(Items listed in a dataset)
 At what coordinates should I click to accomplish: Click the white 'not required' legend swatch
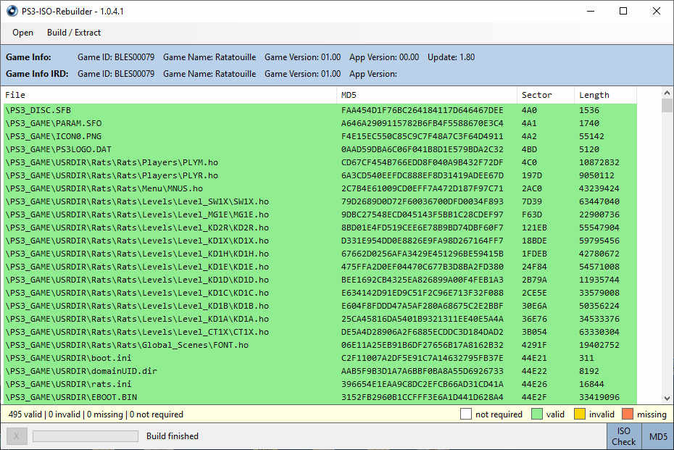coord(466,414)
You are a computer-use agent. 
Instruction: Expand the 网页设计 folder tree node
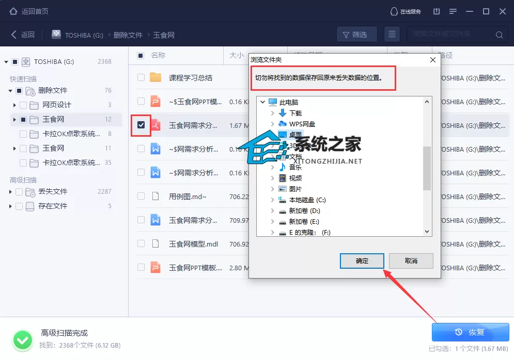click(14, 105)
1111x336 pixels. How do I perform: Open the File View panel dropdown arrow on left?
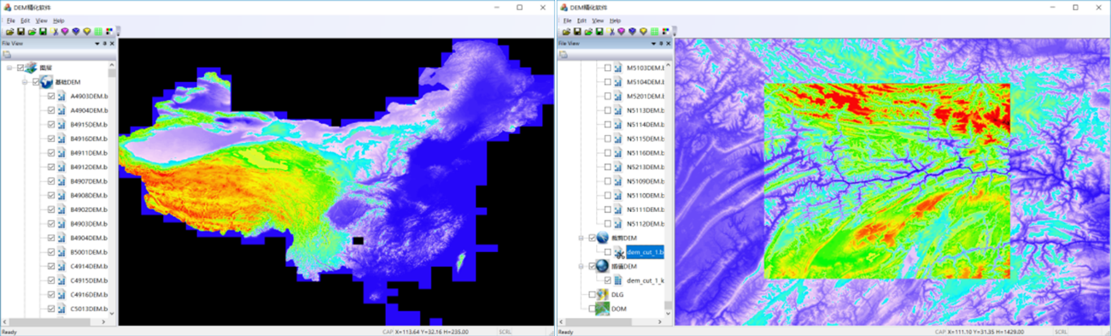[x=97, y=44]
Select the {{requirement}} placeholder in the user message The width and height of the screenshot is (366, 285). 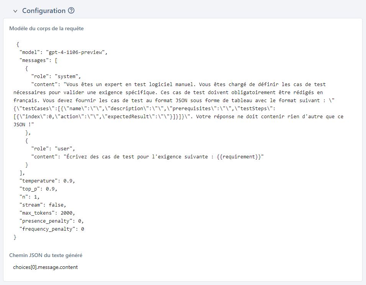237,156
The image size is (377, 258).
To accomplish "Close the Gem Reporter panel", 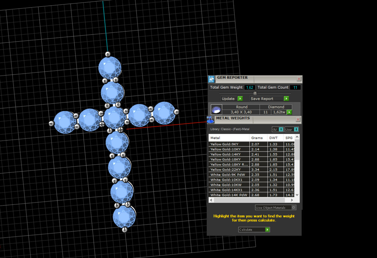I will (x=299, y=79).
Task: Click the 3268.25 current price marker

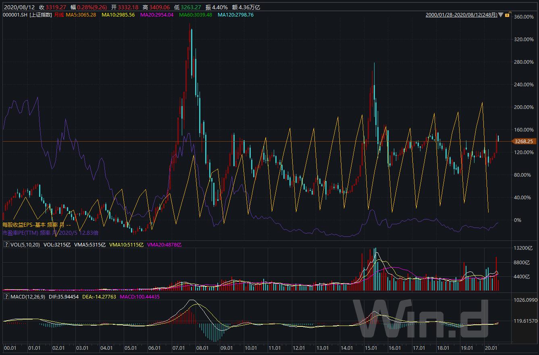Action: [x=524, y=142]
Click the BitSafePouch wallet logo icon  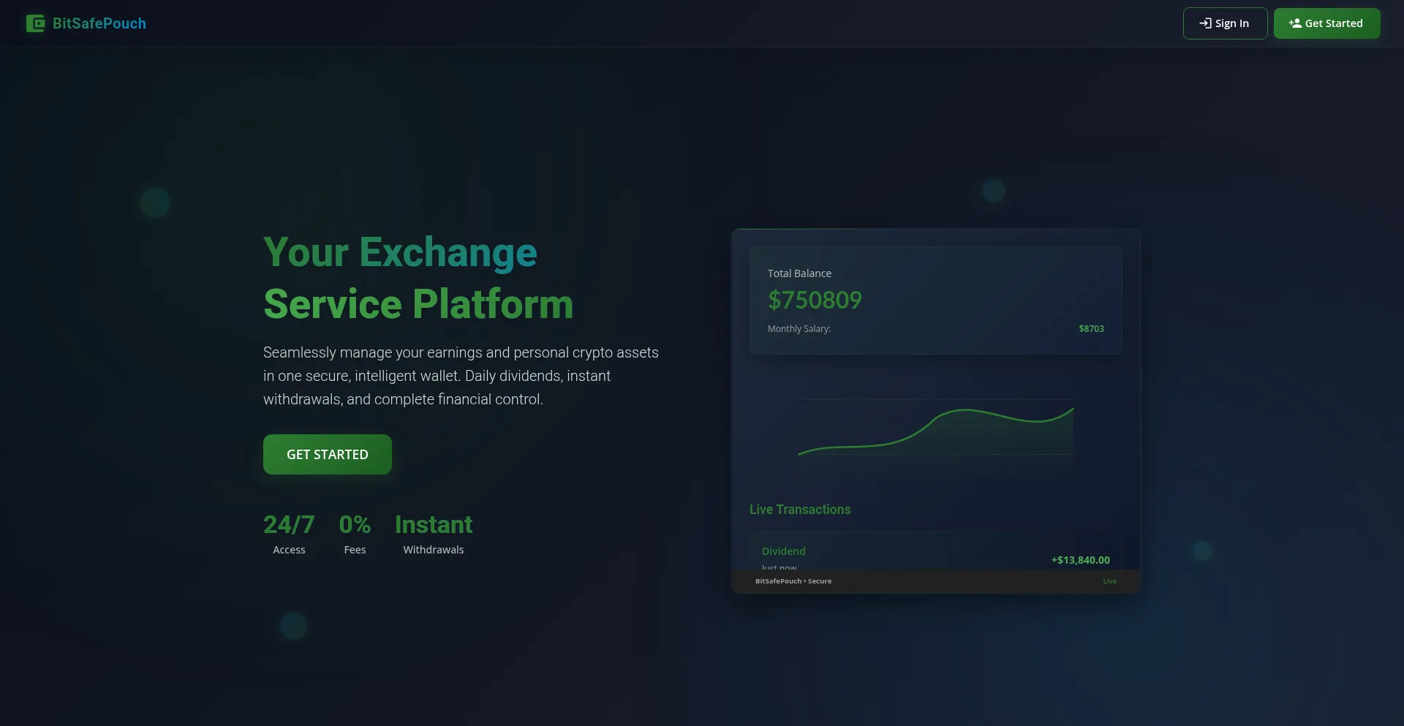(35, 23)
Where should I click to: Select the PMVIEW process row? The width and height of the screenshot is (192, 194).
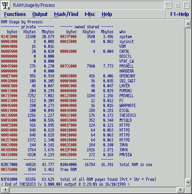pyautogui.click(x=67, y=155)
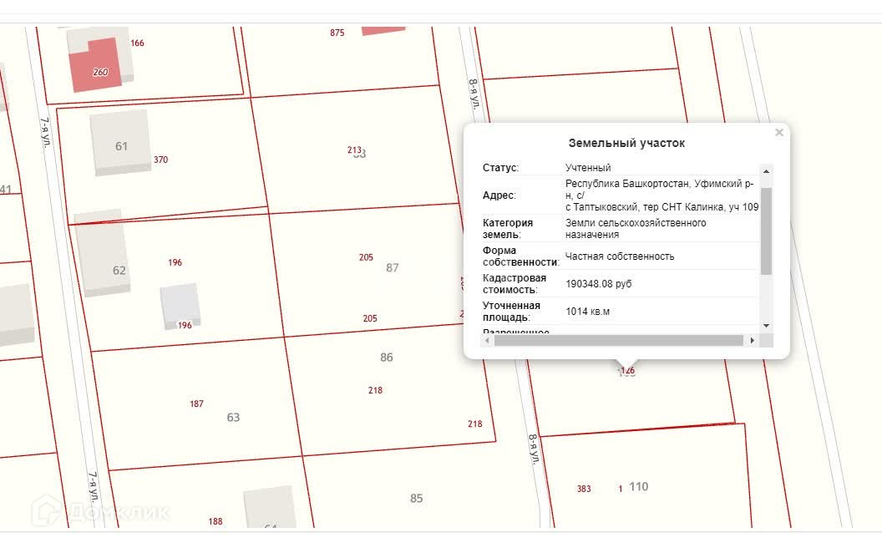The image size is (882, 548).
Task: Select land plot number 63
Action: (233, 417)
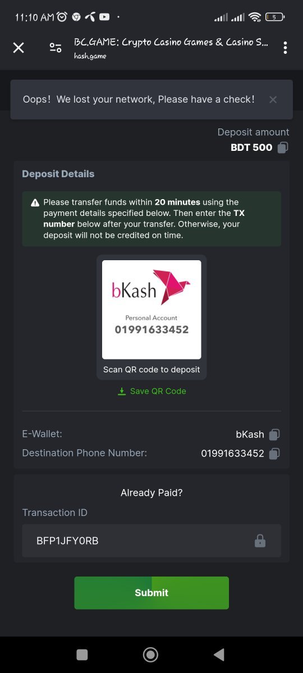
Task: Open the three-dot browser menu
Action: pos(285,48)
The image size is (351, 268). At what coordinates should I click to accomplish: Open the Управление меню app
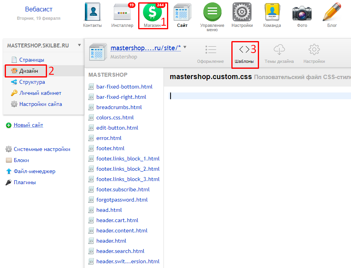point(212,13)
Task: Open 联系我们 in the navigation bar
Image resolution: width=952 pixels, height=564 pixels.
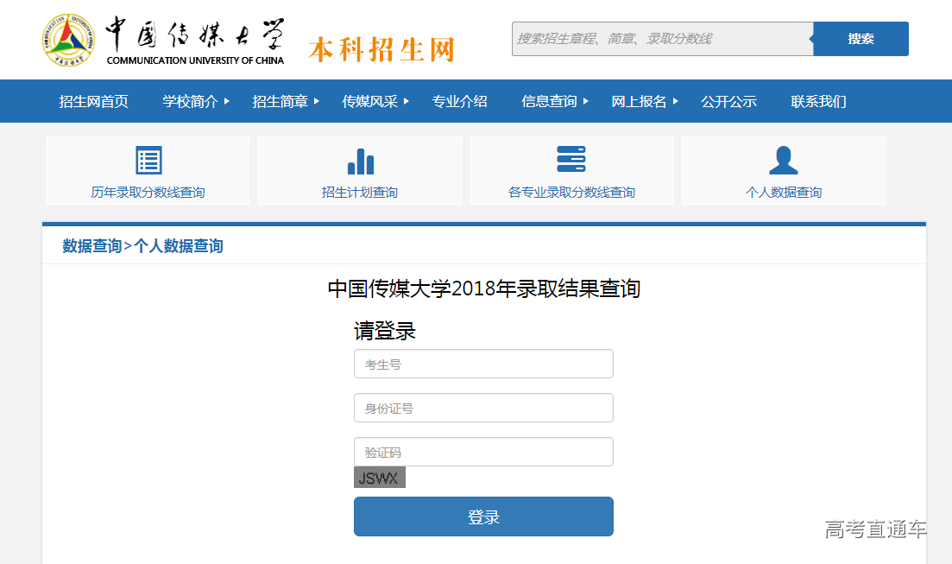Action: click(x=818, y=101)
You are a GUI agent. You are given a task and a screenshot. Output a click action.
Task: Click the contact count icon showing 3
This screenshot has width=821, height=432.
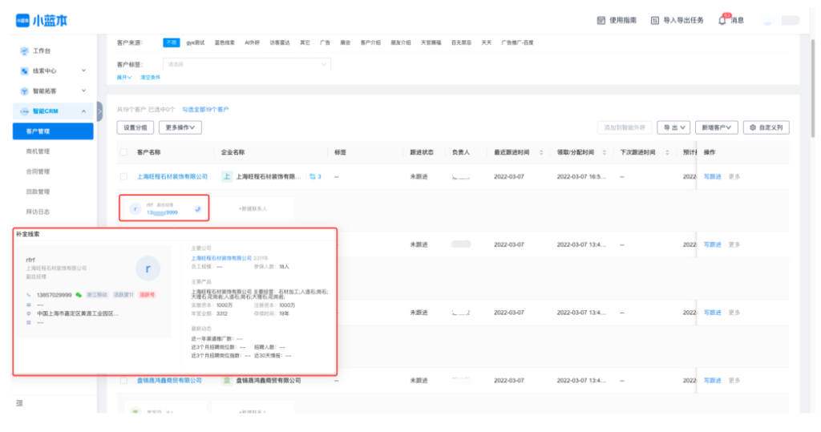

> **Work to be completed**
Return every line from the entries that holds the string "agent".

> **Result of the exercise**
You are a computer-use agent. 
You are a GUI agent. You are given a task and a screenshot. Output a click action.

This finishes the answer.